Japan Maintains Warnings Against Sharp Yen Falls
Japan stands ready to take all possible measures to counter excessively volatile currency moves, Chief Cabinet Secretary Yoshimasa Hayashi said on Tuesday (Jul 16), keeping markets on alert over the chance of renewed intervention to prop up the yen.
"It is important for currency rates to move stably reflecting fundamentals. Excessive volatility is undesirable," Hayashi told a regular news conference.
"We will closely watch exchange-rate developments and stand ready to take all possible measures," he said. Hayashi declined to comment when asked whether Tokyo intervened in the currency market to prop up the yen for two straight days last week.

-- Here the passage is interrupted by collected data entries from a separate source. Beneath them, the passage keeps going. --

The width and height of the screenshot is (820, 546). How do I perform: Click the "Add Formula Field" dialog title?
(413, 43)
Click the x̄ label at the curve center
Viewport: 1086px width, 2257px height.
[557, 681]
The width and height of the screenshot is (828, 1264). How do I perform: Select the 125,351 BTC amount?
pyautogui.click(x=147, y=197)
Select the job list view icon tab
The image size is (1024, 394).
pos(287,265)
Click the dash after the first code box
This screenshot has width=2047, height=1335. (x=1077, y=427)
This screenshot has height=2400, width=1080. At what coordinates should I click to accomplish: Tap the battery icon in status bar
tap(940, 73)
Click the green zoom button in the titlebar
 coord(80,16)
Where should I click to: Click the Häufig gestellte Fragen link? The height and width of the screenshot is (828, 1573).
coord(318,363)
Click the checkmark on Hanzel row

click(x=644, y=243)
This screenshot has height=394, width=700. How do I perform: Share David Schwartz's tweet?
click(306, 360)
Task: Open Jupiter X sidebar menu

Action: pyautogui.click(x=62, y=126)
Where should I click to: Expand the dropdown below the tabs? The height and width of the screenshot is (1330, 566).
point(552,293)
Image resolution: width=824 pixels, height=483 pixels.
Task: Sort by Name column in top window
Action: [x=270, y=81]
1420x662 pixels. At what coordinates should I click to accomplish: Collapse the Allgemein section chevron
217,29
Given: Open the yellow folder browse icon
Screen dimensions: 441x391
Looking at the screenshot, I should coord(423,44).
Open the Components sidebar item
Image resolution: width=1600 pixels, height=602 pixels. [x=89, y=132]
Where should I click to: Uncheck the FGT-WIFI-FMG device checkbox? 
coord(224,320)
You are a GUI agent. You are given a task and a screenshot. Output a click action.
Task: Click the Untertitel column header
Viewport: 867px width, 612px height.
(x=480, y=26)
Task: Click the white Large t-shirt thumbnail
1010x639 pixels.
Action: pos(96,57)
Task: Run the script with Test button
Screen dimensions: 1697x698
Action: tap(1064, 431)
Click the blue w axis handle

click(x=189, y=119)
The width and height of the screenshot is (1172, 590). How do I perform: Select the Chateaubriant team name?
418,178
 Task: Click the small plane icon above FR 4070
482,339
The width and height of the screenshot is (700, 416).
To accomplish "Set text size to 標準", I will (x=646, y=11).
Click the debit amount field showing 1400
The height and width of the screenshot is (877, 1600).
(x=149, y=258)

The yen jumped 3 per cent against the dollar to 157.40 after Thursday's suspected intervention. But it lost most of its ground and stood at 158.62 on Tuesday, not far off the 160 mark seen as Japanese authorities' line-in-the-sand for currency intervention.
Some analysts see similarities between last week's suspected intervention and that on May 1, when dovish comments from Federal Reserve Chair Jerome Powell weighed on the dollar.
In both cases, Tokyo likely intervened when the dollar was already on the back foot against the yen, said Masafumi Yamamoto, chief currency strategist at Mizuho Securities.
"This time, intervention came when the dollar/yen wasn't necessarily rising sharply," he said. "This suggests authorities were worried more about the level of the yen, at below 160 (to the dollar), rather the speed of its falls."
While a weak yen gives exporters a boost, it has become a source of concern for Japanese policymakers as it hurts consumption by inflating the cost of fuel and food imports. Japanese authorities have recently made it standard practice to not confirm whether they have intervened in the currency market or not.